UE, 2,8 milioni per rendere la Giustizia elettronica

Scade il 15 marzo 2022 il bando EJUSTICE del programma europeo “Giustizia” dedicato ai progetti di giustizia elettronica. Il bando è stato finanziato con un budget di 2,8 milioni di euro.

La Commissione europea ha pubblicato i primi tre bandi 2022 del programma Giustizia 2021 – 2027. Gli obiettivi del programma sono:

  • facilitare e sostenere la cooperazione giudiziaria in materia civile e penale, nonché promuovere lo Stato di diritto, ad esempio sostenendo gli sforzi volti a migliorare l’efficacia dei sistemi giudiziari nazionali e l’esecuzione delle decisioni;
  • sostenere e favorire la formazione giudiziaria per promuovere una cultura giuridica, giudiziaria e dello Stato di diritto comune;
  • agevolare l’accesso effettivo alla giustizia per tutti mettendo a disposizione strumenti di ricorso efficaci; il programma intende promuovere procedimenti civili e penali efficienti, rafforzare e sostenere i diritti delle vittime della criminalità, come pure i diritti procedurali degli indagati e degli imputati nei procedimenti penali.

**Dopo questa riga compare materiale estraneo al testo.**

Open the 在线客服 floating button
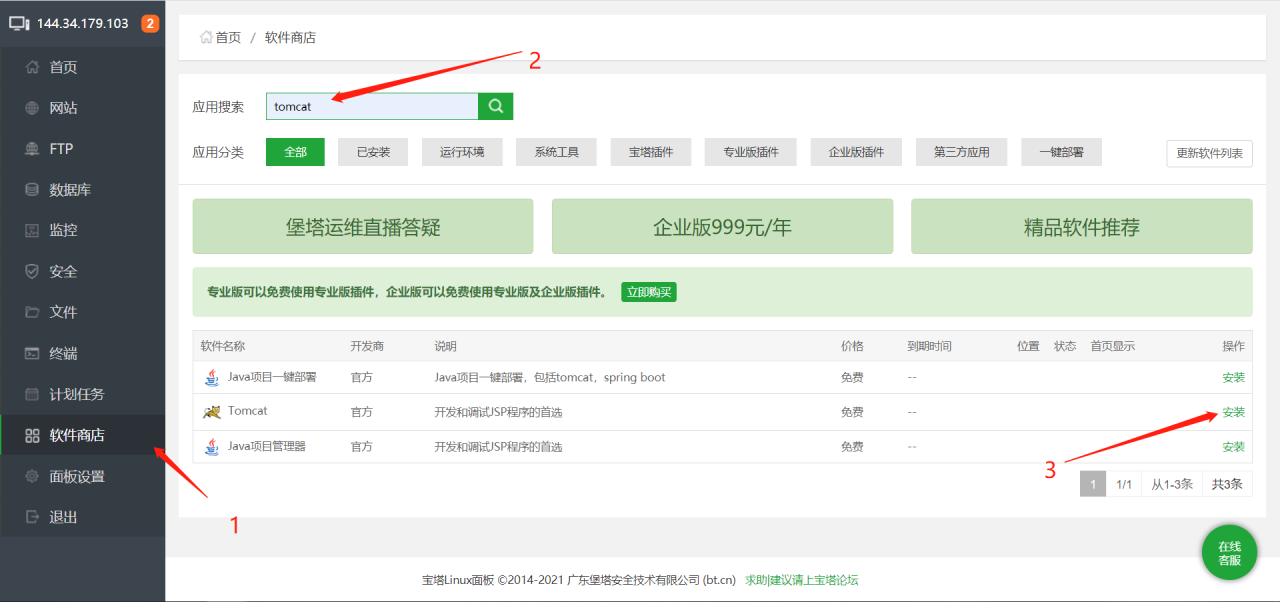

Più specificatamente, la Commissione ha pubblicato un bando a sostegno di progetti transnazionali di giustizia elettronica. Il bando, con un budget di 2,8 milioni di euro, si prefigge l’obiettivo di facilitare l’accesso effettivo e non discriminatorio alla giustizia per tutti, utilizzando anche i mezzi di “giustizia elettronica”, promuovendo efficienti procedure civili e penali.
In tal senso, sono state individuate delle priorità chiave per il 2022:
1. Contribuire al raggiungimento degli obiettivi della Comunicazione della Commissione sulla digitalizzazione della giustizia nell’UE e della Strategia europea in materia di giustizia elettronica e del piano d’azione 2019-2023 del Consiglio sostenendo l’attuazione di progetti di giustizia elettronica a livello europeo e nazionale, nella misura in cui hanno una dimensione europea;
2. Sostenere i progetti che mirano ad unirsi o a rafforzare i progetti di giustizia elettronica esistenti o in corso.
3. Sostenere lo sviluppo di casi d’uso concreti basati sull’intelligenza artificiale l’intelligenza artificiale e la tecnologia di gestione distribuita (distributed ledger) nel settore della giustizia.
Le proposte di progetti transnazionali avranno la priorità su quelle nazionali. I progetti nazionali saranno finanziati solo se in grado di offrire un valore aggiunto all’Unione, per esempio per esempio fornendo le migliori pratiche per altri Stati membri dell’UE o promuovendo l’interoperabilità.
Potranno essere finanziate le attività di progetto che includeranno:

  1. Lavoro analitico, concettuale, di progettazione ed elaborazione;
  2. Sviluppo di software IT, garanzia di qualità e misure ausiliarie correlate necessarie per la creazione di sistemi IT;
  3. Espansione e adattamento di soluzioni nazionali e transnazionali esistenti per raggiungere gli obiettivi del bando.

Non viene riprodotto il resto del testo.